The new tariffs are especially concerning for contractors and subcontractors performing under firm fixed-price contracts. In general, fixed-price arrangements are popular because they allow both contractors and owners greater cost/pricing certainty over the length of an engagement. However, the political circumstances surrounding the imposition of the new tariffs, as well as their magnitude, were probably not reasonably foreseeable and to be accounted for, and therefore the new tariffs could introduce significant volatility to contractors' budgets and consequent ability to deliver projects on time and budget.

There is precedent for concern. In November 2017, a 21 percent tariff imposed on imported Canadian timber, which is used in 25 percent of wood-framed projects in the U.S., contributed to a nationwide rise in construction costs for single and mid-family homes. Much like when the Canadian timber tariff was imposed, firms currently engaged in fixed-price contracts may be forced to absorb the increased costs due to the new steel and aluminum tariffs. While details of the tariffs are still emerging, such as whether steel and aluminum from Mexico and Canada will be exempt from the tariffs, significant questions remain for the foreseeable future.

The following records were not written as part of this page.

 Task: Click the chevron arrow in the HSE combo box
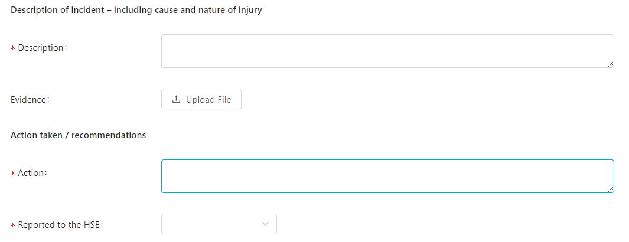265,224
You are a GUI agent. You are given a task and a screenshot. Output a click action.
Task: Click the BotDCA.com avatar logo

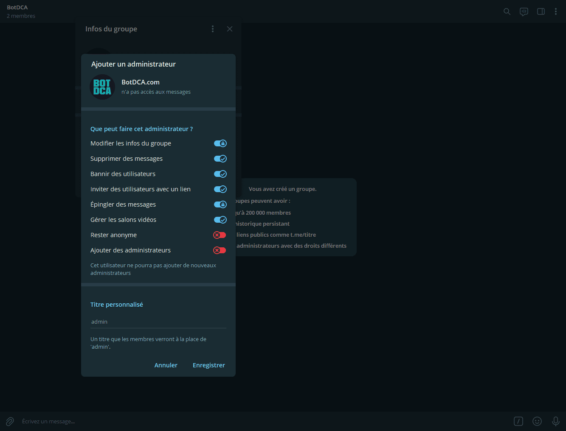[x=102, y=87]
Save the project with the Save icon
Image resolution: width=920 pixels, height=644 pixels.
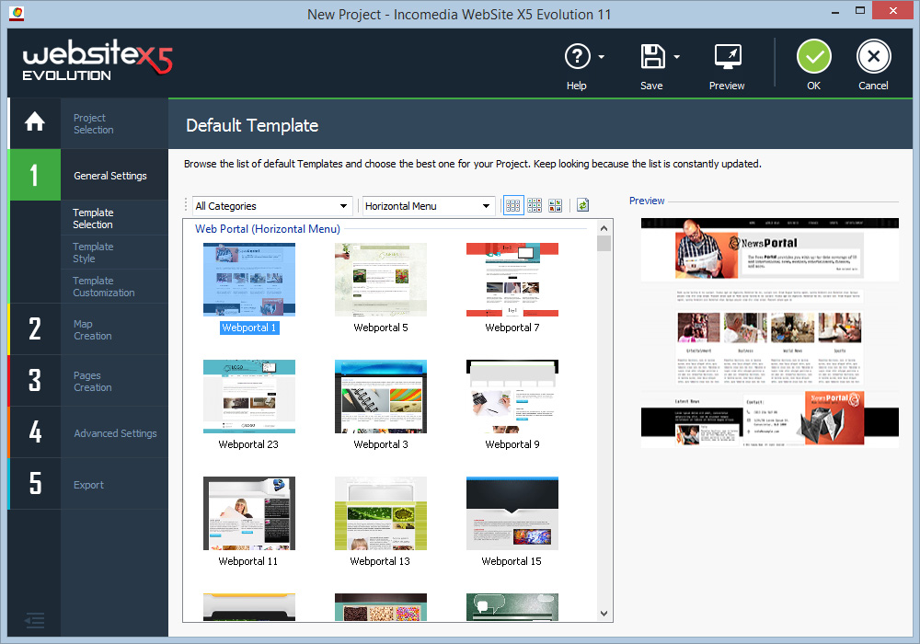[x=650, y=57]
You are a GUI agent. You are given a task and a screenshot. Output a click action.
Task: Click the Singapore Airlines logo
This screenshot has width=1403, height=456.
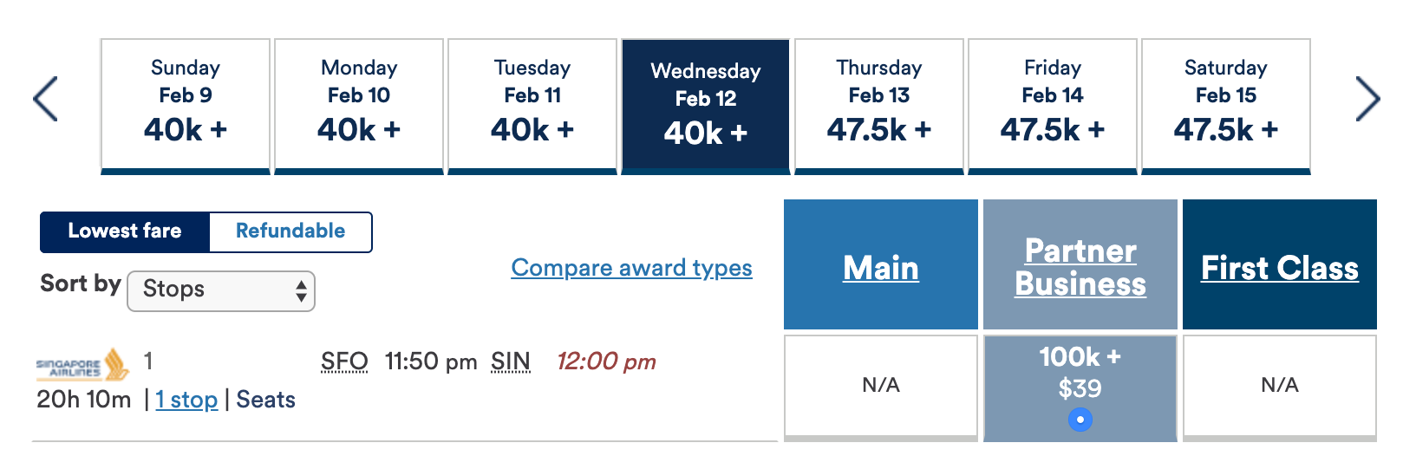pyautogui.click(x=82, y=365)
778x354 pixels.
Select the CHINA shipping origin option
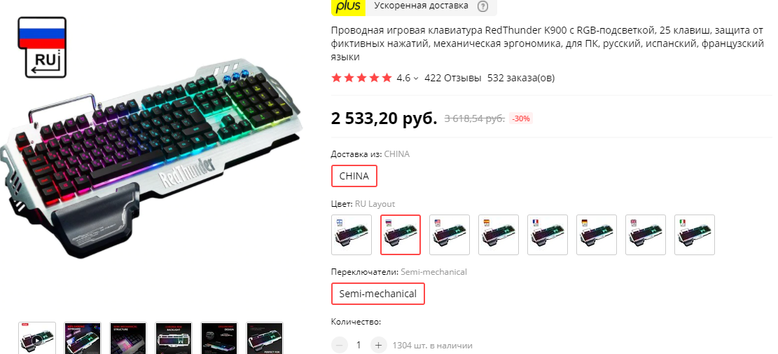click(x=354, y=176)
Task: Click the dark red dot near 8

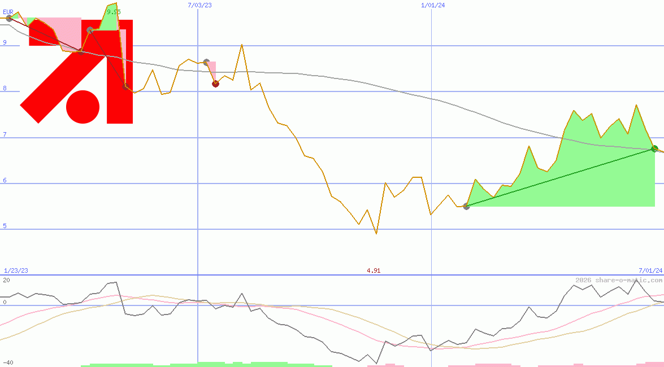Action: pyautogui.click(x=215, y=84)
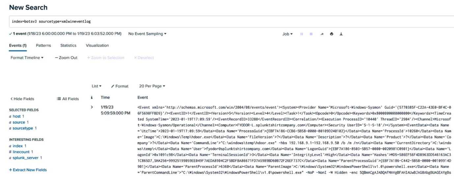Viewport: 454px width, 179px height.
Task: Open the 20 Per Page dropdown
Action: click(x=152, y=86)
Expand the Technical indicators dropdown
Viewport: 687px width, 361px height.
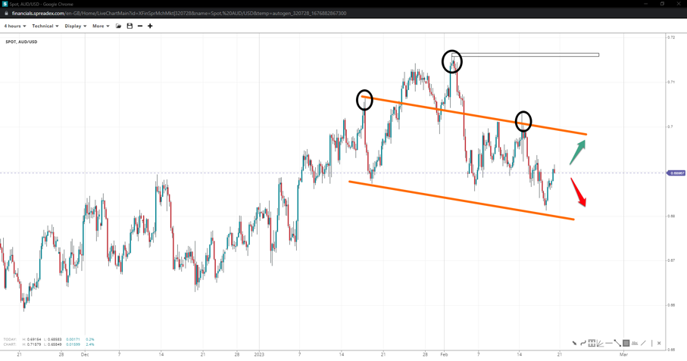45,26
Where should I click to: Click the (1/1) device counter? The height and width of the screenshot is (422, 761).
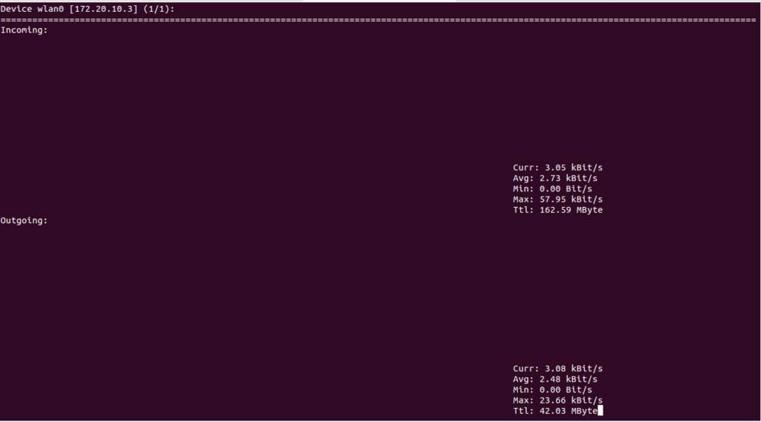(x=156, y=9)
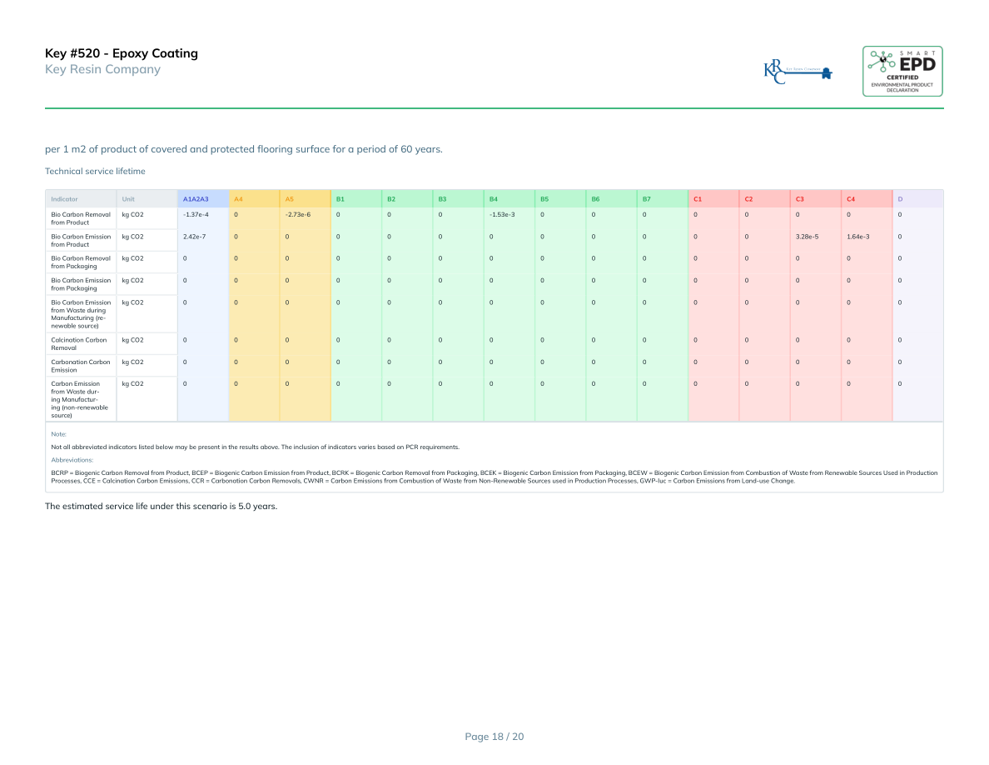Click the Unit column header
989x765 pixels.
[127, 199]
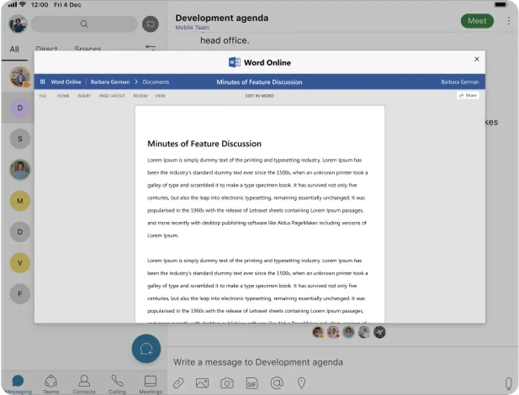Mention someone using the @ icon
Image resolution: width=519 pixels, height=395 pixels.
(x=277, y=383)
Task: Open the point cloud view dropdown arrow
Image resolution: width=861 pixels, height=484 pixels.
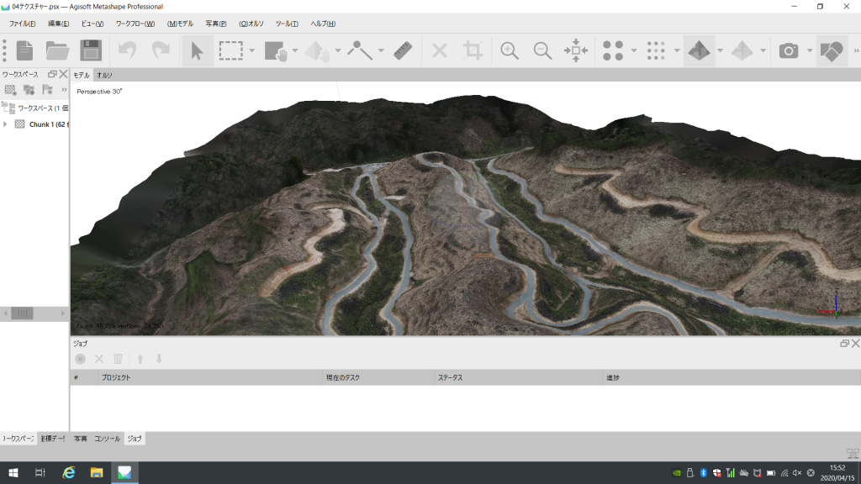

As we await the release of further details regarding implementation of the new tariffs, contractors and suppliers are encouraged to review their agreements to understand how the new tariffs could affect both current projects and those in the pipeline. For example, does a contractual "change in law" provision allow for an equitable contract adjustment or, at least, an opportunity for contract price negotiations? Will the new tariffs – given their tie to the "national security concern" that the President alluded to in rolling out the tariffs – qualify as a "force majeure event" that could excuse delays and justify contract price adjustments? Do the contracts contain a material escalation clause that may be triggered by the new tariffs? For owners, contractors and subcontractors currently negotiating new construction project agreements, careful attention should be paid to how, or if, the proposed contract language will address these tariff risks. Also, it would be prudent for potentially affected parties to inquire into the origin or provenance of any steel or aluminum to better gauge the impact that these commodities may have on existing or contemplated contracts (or to demand that any steel or aluminum not yet purchased be acquired from a tariff-exempt location).

Our Construction practice is carefully monitoring developments and will publish additional alerts as information that may affect your business becomes available.